**Task details**
In the entries below, how many lines include "Select"? Reply with the number and nothing more.

═════ Data to use ═════

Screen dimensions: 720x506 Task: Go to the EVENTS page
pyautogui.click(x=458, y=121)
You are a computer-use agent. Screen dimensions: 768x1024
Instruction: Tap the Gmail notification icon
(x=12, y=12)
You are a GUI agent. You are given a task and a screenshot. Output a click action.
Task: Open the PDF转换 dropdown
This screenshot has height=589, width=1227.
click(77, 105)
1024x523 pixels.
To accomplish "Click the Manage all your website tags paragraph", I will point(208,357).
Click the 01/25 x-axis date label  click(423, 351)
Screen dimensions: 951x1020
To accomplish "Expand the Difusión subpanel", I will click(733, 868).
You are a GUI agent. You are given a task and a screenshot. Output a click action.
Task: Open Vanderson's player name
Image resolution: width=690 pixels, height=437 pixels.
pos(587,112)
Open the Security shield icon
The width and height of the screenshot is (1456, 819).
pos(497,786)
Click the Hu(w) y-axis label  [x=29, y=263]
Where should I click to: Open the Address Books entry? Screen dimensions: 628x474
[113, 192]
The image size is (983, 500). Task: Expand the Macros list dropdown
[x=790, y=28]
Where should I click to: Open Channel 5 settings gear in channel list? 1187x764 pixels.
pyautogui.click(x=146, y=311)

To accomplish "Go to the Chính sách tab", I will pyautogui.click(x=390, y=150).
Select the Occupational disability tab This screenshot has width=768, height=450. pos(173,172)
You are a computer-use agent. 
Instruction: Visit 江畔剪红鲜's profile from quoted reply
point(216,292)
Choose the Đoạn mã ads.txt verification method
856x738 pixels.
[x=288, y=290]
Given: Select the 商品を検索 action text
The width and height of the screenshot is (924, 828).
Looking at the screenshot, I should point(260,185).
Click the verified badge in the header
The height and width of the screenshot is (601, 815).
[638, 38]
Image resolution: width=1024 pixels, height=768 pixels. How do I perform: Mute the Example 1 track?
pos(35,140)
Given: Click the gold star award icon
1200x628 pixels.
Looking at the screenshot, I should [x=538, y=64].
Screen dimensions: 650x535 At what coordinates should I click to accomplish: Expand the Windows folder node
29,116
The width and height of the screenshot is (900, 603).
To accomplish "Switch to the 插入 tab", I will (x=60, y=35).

═════

**Final answer**
2